> _WHAT TO PRODUCE_
Scan the data below. Pull out each line where "resolution" occurs.

> _RECORDS TO PROCESS_

[Start of Attachment]

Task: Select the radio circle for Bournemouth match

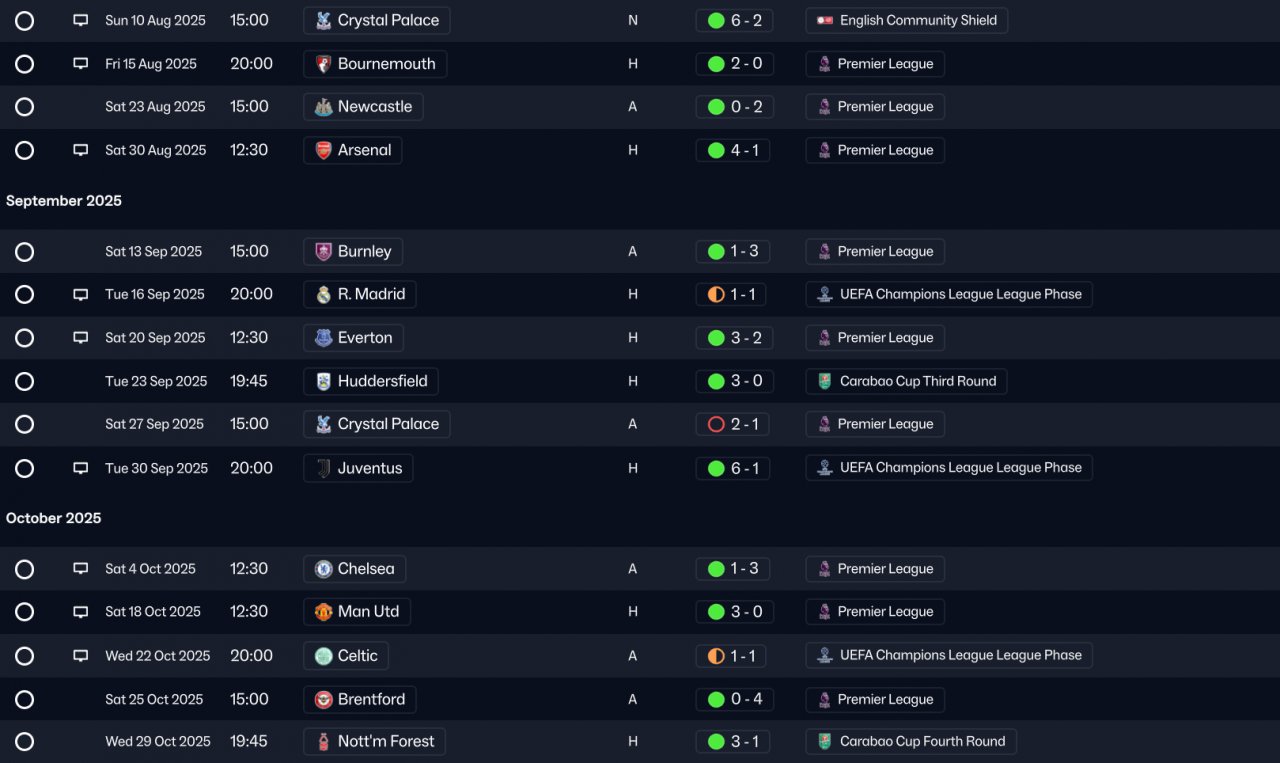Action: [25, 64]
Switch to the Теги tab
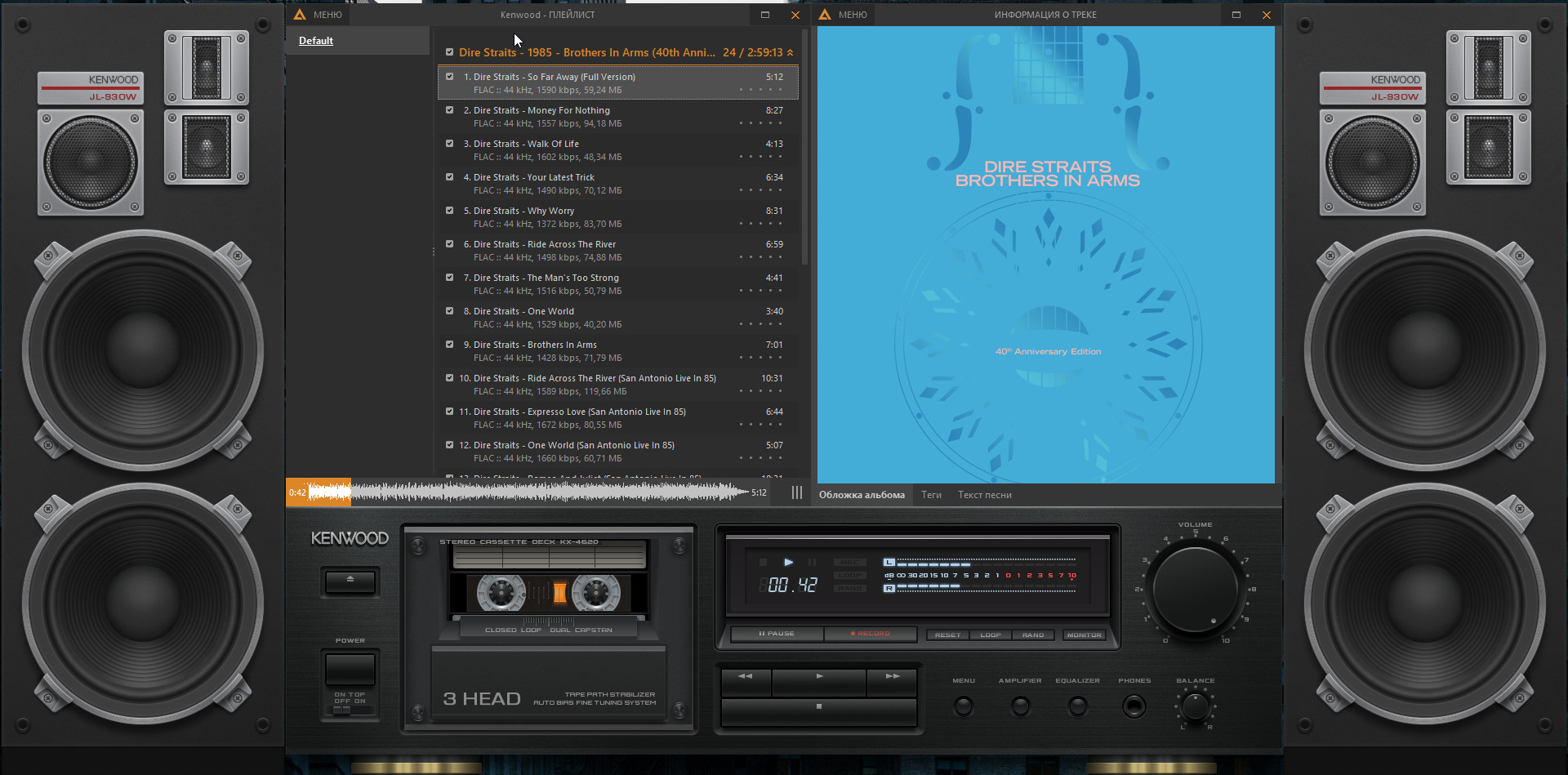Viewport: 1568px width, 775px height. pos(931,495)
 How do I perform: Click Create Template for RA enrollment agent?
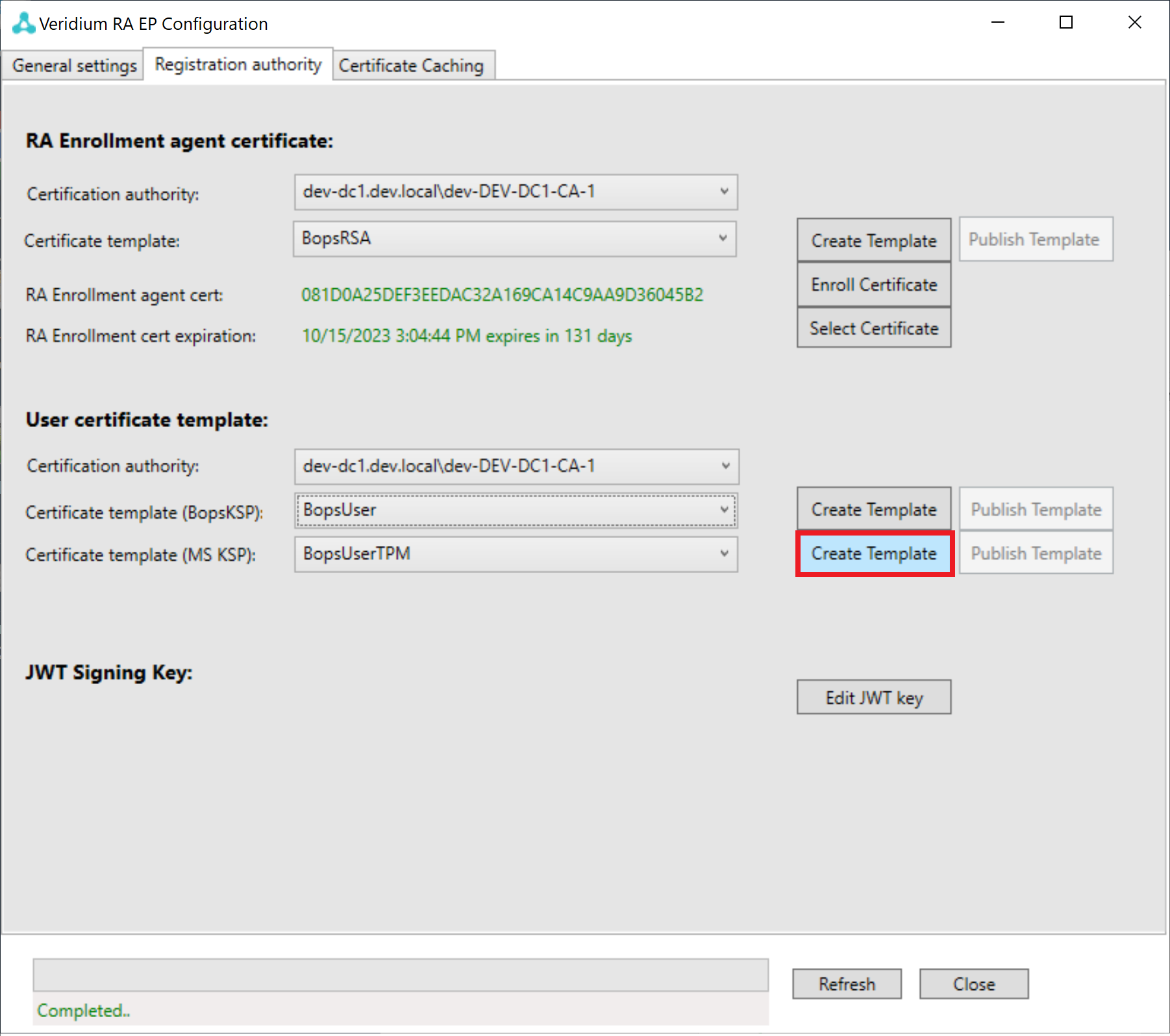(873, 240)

[End of Attachment]
[Start of Attachment]

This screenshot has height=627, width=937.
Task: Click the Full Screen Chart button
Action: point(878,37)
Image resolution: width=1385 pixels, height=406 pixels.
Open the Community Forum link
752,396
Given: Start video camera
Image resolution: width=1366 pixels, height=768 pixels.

[End of Attachment]
[Start of Attachment]

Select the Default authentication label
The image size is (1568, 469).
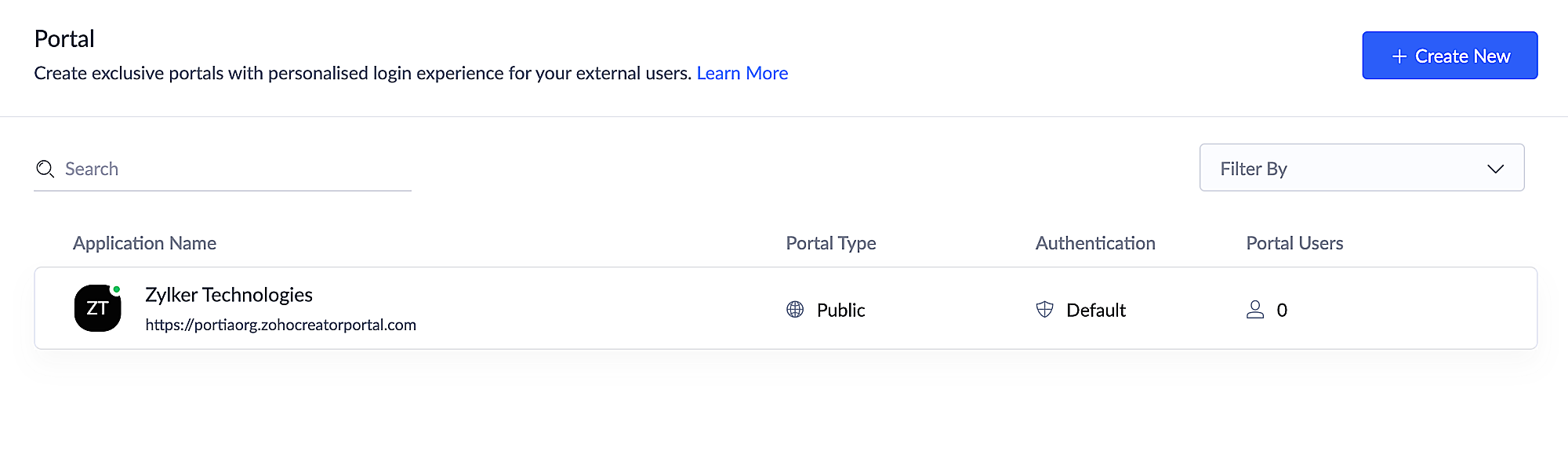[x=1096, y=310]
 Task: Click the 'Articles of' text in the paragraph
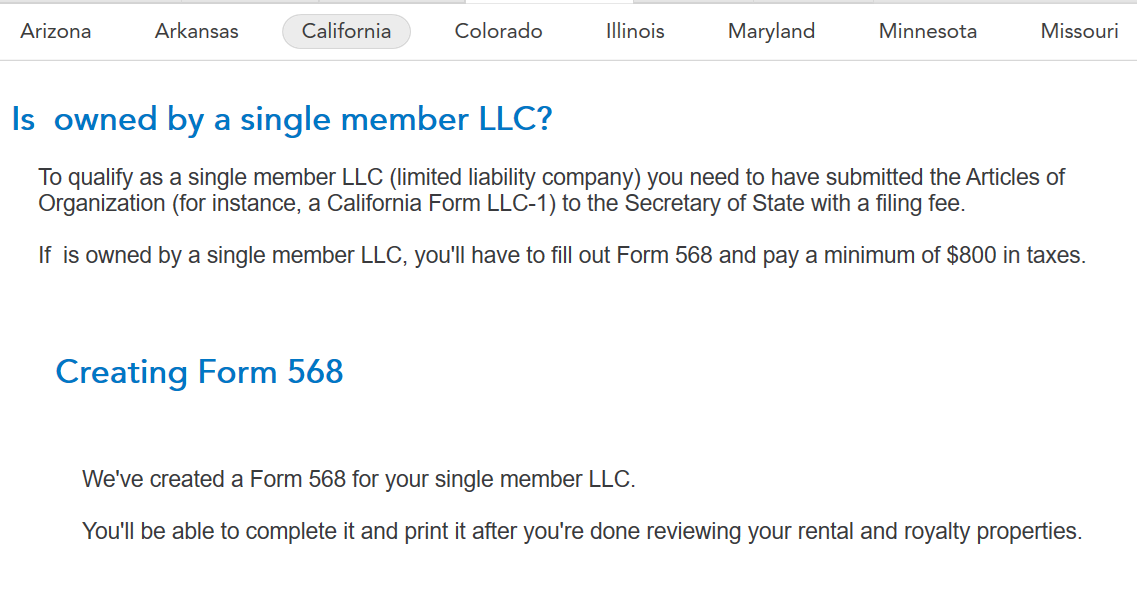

[End of Attachment]

> _SOLUTION TO THIS TASK_
Image resolution: width=1385 pixels, height=406 pixels.
Image resolution: width=1366 pixels, height=768 pixels.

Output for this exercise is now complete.